*ASSIGNMENT*: From the records below, extract only the lines running from the line with "Switch to the Timelines tab in Photos" to the line with "Task: Open the Editing mode dropdown", both lines included, reproducing them exactly.

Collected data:
────────────────

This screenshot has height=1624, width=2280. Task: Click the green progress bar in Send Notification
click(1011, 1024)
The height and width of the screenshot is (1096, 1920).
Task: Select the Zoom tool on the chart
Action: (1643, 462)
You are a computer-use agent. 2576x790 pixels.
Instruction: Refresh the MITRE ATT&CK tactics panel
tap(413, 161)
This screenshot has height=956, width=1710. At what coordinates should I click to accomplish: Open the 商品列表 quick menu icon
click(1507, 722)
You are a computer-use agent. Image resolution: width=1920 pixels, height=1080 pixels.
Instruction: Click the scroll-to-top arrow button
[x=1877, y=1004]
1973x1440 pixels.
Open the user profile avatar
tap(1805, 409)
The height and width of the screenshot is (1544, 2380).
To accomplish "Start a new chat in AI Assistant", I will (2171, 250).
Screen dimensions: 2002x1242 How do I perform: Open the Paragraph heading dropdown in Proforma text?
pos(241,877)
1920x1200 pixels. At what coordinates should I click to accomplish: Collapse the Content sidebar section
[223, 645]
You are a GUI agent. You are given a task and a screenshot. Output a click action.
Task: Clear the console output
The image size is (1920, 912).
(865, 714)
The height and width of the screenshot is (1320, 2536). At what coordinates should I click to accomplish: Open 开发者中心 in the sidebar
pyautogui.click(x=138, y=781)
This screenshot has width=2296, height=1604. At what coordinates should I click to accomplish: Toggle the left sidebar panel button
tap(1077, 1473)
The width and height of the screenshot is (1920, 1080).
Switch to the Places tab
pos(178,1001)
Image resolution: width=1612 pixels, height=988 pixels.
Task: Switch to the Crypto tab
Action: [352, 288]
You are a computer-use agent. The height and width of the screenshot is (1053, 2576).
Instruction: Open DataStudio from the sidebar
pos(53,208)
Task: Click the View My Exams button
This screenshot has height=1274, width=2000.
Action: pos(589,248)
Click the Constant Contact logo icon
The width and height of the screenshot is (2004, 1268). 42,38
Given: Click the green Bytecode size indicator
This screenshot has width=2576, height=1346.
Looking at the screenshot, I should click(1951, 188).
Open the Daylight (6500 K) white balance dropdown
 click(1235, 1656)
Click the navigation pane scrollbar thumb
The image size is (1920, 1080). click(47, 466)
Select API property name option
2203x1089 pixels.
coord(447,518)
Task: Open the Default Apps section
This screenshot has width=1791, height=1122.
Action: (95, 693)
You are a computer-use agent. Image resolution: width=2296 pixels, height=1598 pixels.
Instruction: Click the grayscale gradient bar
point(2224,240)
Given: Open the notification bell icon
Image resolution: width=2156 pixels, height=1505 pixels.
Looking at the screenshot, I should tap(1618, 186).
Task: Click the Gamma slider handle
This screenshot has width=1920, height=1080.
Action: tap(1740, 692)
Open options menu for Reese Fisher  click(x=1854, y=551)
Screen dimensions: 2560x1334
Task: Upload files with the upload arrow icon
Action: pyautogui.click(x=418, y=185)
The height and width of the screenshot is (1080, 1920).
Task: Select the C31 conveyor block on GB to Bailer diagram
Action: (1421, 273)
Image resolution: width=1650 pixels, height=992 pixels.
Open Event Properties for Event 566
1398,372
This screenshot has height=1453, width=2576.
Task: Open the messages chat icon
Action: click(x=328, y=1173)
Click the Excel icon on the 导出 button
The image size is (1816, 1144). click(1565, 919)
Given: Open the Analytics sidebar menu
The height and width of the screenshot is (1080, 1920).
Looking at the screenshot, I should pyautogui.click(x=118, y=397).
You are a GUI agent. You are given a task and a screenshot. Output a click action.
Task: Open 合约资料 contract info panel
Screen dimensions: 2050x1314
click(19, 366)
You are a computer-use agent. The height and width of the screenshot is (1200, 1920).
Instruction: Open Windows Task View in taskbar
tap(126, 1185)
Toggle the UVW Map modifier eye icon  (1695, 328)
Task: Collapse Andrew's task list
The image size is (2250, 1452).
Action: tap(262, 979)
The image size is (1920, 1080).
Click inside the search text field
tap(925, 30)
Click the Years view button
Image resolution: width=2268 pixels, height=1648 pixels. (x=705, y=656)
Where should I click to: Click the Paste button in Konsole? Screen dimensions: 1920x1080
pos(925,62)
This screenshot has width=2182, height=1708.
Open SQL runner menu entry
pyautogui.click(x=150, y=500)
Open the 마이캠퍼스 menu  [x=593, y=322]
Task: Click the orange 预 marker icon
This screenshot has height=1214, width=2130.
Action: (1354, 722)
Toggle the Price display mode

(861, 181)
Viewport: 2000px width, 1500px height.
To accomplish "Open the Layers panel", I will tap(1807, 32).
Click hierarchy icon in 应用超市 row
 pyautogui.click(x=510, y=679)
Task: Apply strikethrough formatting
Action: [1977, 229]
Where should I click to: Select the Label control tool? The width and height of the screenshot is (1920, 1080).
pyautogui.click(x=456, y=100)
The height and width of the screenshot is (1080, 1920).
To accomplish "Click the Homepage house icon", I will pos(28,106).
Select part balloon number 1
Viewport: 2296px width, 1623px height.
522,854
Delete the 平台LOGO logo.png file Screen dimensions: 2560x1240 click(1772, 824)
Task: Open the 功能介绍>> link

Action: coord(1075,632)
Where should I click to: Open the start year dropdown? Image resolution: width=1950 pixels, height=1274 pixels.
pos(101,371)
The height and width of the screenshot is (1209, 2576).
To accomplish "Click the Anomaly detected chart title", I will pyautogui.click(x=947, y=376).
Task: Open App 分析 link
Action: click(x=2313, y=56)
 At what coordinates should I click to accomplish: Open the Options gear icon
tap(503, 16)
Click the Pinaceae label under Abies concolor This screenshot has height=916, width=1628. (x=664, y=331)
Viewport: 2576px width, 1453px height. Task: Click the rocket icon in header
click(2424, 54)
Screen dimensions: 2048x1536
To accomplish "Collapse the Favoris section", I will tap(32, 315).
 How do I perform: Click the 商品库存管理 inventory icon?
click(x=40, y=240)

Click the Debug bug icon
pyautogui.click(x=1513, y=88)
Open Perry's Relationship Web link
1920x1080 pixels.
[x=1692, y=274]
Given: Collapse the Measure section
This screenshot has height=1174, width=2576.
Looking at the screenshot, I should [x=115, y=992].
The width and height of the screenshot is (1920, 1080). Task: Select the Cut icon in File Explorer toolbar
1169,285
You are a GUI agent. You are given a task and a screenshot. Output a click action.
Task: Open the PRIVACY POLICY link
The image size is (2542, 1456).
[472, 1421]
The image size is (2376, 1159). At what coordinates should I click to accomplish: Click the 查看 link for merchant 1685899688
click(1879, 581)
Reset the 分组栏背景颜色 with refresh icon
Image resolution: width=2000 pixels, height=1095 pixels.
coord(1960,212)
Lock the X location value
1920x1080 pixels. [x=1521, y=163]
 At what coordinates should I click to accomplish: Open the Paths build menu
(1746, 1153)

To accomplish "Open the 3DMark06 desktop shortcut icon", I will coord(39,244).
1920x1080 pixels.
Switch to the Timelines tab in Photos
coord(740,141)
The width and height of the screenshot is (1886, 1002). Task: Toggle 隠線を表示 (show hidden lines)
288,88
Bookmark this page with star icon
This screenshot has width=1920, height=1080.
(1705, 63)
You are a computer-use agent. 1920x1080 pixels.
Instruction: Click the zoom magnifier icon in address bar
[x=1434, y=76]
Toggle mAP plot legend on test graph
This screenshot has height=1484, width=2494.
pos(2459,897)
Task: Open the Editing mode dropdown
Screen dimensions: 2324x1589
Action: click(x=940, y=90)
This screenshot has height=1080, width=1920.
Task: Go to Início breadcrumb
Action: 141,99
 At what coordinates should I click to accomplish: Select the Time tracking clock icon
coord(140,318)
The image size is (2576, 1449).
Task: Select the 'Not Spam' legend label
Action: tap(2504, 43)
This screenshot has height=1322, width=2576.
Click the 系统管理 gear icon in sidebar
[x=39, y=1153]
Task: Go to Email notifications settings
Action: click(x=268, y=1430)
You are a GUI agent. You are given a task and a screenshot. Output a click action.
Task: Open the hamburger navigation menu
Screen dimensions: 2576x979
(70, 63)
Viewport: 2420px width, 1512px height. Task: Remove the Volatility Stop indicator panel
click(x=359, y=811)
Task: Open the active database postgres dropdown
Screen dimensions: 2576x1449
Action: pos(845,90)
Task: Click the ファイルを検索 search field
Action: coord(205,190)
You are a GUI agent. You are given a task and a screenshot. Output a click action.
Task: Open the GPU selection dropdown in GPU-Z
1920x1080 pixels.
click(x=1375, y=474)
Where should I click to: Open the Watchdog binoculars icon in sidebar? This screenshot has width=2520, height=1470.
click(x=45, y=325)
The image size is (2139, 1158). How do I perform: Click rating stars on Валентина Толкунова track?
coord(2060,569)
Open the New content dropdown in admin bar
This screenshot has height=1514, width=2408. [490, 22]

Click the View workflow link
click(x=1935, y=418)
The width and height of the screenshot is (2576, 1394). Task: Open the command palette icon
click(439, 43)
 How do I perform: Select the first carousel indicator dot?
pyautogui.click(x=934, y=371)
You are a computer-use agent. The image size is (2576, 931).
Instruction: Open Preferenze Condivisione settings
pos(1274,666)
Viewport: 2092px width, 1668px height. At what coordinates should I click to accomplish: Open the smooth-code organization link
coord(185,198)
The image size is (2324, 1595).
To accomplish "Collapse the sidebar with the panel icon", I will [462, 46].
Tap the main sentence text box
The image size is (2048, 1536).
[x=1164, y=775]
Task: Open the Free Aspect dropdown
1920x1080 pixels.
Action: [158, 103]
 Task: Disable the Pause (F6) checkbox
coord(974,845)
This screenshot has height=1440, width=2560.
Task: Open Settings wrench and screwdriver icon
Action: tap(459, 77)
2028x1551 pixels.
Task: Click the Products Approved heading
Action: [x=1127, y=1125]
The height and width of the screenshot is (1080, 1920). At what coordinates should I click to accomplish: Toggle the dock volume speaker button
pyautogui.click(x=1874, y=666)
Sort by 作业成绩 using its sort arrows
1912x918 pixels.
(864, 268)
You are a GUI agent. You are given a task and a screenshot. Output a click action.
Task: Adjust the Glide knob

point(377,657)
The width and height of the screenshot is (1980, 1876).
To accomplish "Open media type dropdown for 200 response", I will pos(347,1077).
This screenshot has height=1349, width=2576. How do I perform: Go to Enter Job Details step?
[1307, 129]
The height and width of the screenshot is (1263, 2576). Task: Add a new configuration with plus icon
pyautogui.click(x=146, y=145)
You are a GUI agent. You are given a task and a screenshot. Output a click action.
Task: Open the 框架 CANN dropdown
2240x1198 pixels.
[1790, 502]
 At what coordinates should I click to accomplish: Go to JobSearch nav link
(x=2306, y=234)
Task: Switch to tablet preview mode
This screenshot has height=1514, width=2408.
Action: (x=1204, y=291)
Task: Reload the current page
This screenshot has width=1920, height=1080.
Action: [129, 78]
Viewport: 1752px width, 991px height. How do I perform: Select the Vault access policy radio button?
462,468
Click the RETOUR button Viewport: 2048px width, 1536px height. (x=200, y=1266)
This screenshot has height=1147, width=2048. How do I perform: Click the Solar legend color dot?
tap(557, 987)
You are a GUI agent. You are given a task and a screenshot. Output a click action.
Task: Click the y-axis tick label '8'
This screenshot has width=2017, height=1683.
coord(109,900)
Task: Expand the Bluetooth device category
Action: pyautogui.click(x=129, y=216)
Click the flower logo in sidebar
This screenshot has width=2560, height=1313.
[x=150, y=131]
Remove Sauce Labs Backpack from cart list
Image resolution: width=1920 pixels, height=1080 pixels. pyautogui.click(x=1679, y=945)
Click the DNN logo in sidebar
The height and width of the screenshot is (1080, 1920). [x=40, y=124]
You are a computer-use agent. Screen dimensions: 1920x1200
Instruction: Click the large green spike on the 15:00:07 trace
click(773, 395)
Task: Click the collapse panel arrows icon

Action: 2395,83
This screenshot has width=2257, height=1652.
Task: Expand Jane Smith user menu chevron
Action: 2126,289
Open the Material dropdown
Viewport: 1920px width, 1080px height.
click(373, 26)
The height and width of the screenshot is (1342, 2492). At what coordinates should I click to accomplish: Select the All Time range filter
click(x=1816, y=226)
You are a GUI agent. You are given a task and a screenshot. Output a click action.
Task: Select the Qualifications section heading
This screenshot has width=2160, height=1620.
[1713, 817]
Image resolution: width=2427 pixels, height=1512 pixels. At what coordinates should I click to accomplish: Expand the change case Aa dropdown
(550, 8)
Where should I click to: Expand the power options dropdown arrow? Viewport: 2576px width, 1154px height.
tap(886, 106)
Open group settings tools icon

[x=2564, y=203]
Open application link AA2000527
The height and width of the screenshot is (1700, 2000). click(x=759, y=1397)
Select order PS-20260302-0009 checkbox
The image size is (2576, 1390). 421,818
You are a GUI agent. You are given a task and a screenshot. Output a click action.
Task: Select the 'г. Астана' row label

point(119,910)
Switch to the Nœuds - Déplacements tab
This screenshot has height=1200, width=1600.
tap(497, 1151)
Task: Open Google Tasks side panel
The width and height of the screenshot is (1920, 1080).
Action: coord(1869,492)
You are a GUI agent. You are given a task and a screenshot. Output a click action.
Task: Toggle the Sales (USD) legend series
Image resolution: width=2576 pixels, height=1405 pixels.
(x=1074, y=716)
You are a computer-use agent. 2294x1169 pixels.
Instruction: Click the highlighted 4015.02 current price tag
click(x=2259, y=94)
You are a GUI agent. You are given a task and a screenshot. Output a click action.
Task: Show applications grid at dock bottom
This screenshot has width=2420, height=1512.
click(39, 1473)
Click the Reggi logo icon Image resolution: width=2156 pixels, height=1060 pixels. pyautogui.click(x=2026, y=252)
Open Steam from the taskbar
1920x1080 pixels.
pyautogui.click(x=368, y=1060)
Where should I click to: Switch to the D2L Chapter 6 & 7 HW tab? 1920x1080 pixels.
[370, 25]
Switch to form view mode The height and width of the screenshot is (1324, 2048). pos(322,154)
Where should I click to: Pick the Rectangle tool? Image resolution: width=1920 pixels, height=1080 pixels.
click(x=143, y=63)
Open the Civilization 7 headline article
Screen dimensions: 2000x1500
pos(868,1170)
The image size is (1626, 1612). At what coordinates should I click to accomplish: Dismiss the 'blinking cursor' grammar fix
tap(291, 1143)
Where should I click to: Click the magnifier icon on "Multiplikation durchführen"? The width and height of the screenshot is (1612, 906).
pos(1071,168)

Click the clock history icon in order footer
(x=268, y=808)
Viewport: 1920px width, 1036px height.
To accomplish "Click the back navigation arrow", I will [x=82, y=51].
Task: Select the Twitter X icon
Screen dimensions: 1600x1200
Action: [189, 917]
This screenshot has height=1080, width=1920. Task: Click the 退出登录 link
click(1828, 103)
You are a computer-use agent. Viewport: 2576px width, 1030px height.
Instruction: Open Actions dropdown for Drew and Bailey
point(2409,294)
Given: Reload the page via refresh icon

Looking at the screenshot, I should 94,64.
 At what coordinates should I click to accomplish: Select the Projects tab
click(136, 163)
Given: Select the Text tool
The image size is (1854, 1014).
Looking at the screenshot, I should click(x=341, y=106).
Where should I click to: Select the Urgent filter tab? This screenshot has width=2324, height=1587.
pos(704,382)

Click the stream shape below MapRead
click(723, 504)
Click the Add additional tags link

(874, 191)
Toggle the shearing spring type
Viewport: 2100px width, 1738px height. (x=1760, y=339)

────────────────

*THE COMPLETED TASK*:
Switch to the Timelines tab in Photos
coord(740,141)
The width and height of the screenshot is (1886, 1002). Task: Toggle 隠線を表示 (show hidden lines)
288,88
Bookmark this page with star icon
This screenshot has width=1920, height=1080.
(1705, 63)
You are a computer-use agent. 1920x1080 pixels.
Instruction: Click the zoom magnifier icon in address bar
[x=1434, y=76]
Toggle mAP plot legend on test graph
This screenshot has height=1484, width=2494.
pos(2459,897)
Task: Open the Editing mode dropdown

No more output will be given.